Насколько пейзаж был ошеломляюще нов, можно судить по последнему номеру журнала «Аполлон» за 1917 год. Он вышел с опозданием на восемь месяцев, только к лету 1918-го и оказался последним вообще. Его первая (большая) часть еще мало затронута революционными переменами. Но всё же в рассуждения об искусстве уже входят жутковатые футурологические предчувствия, навеянные продолжавшейся мировой войной, по-своему подготовившей Россию (и человечество в целом) к близящемуся взрыву политического реактора. Однако от большинства статей веет старым покоем. Малявин. Клод Дебюсси. Судейкин. Дега. Серьезный, тонкий анализ. Прекрасный индивидуальный слог. Теперь давно уже так не пишут. А вот Сергей Раддов, пытаясь заглянуть в будущее, бодро и умно рассматривает предстоящую борьбу древнего искусства театра с как-то вдруг объявившимся и быстро захватывающим все новые территории кинематографом. Ему невдомек, что в судьбы российской сцены совсем скоро вмешаются более могущественные силы, по сравнению с которыми «угроза кинематографа» — забавный пустяк.

Во второй, хроникальной, части номера уже отражается совершенно новое время, несовместимое с тем, что было еще вчера. Картины чудовищных разрушений, варварских грабежей, которые описываются простым неукрашенным слогом с каким-то особенным, строгим и холодным изумлением и кажутся особенно жуткими под одной обложкой с мирными искусствоведческими рассуждениями. Будто речь идет о двух разных человеческих природах, о двух человечествах даже: «Сейчас невозможно не только подводить итоги, но и иметь хотя бы приблизительные сведения даже об отдельных памятниках старины и произведениях искусства, погибших и гибнущих в огне и вихре русской революции. <…> Сведения не могут быть проверены. Но сама собой понятна неминуемая гибель множества художественно-культурных ценностей, рассеянных по России. Печальней всего то, что должно гибнуть многое неизученное, неоцененное, незакрепленное воспроизведениями и описаниями, что революция постигла страну в период только что начавшегося изучения. <…> Ведь даже в столицах, где все-таки существует организованная защита памятников старины и искусства, произошли и происходят совершенно фантастические разрушения и надругательства».
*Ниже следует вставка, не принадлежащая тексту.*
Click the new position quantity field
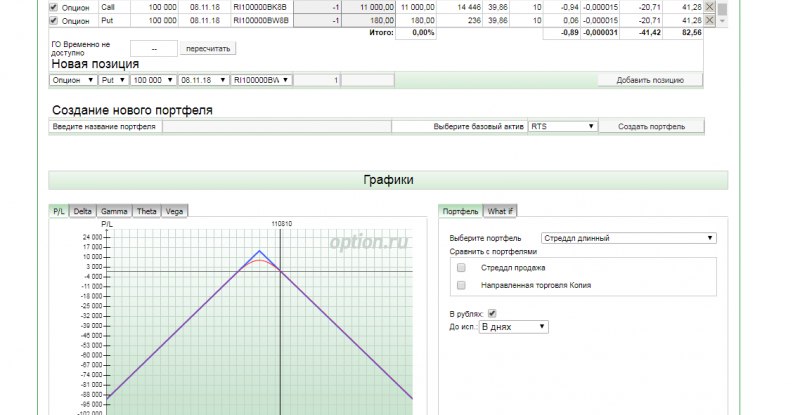 click(x=316, y=79)
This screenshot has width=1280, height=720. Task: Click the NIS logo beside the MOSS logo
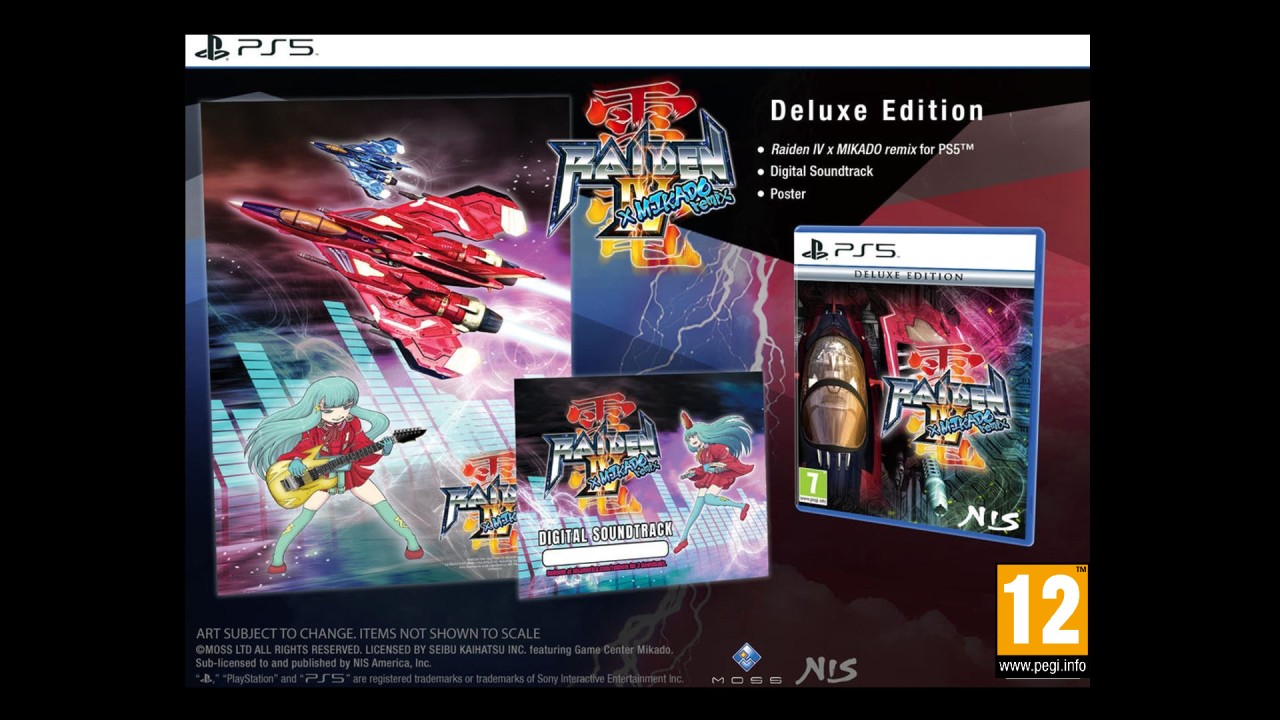coord(825,670)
Обстрел Кремля, гибель сокровищ Патриаршей ризницы, захват и разграбление особняков… «Один за другим появлялись над московскими особняками черные флаги анархистских групп и группок, образуя, как на Кузнецкой улице, когда-то плутократической, целую «черную аллею», своеобразно живописную своей мрачной гаммой», — писал автор журнала, явно видевший это своими глазами. Захвачен был и особняк А. В. Морозова, с его знаменитым собранием икон, великолепным музеем фарфора, коллекцией гравированных портретов, ценнейшими изделиями из серебра… Когда власть решила отнять награбленное у грабителей, то сделала это в революционном стиле, с помощью пулеметов. В результате такого «спасения» погибло множество ценнейших предметов искусства. И вот на таком отчаянном фоне, что особенно обескураживает, идет бодрая подковерная борьба за самые шкурные свои интересы совсем недавно, историческое мгновение назад, вполне интеллигентных людей…

Станиславский не проявляет в эти для него трагические дни ни растерянности, ни отчаяния. Поражает спокойное достоинство, с которым он переносит изменение своего социального статуса, потерю нажитого поколениями Алексеевых имущества, хаос и разорение всюду, куда ни бросишь взгляд. Когда все еще только началось, он сообщил: «Меня пощипали. Пощиплют еще». Так и случилось. «Я стал пролетарием», — лаконично подведет он итог. Впрочем, внутренне он к этому был готов. Еще задолго до реальных событий К. С. просматривал их в воображении. Потеря имущества в будущем предполагалась им издавна, как нечто вполне вероятное — от сумы, мол, не зарекайся. «Буду играть» — так рисовался ему выход из пока еще гипотетической, но уже обдумываемой в относительно спокойные времена ситуации. И все-таки как он мог сохранить внутреннее равновесие и социальную дееспособность в условиях происходящей на его глазах культурной катастрофы?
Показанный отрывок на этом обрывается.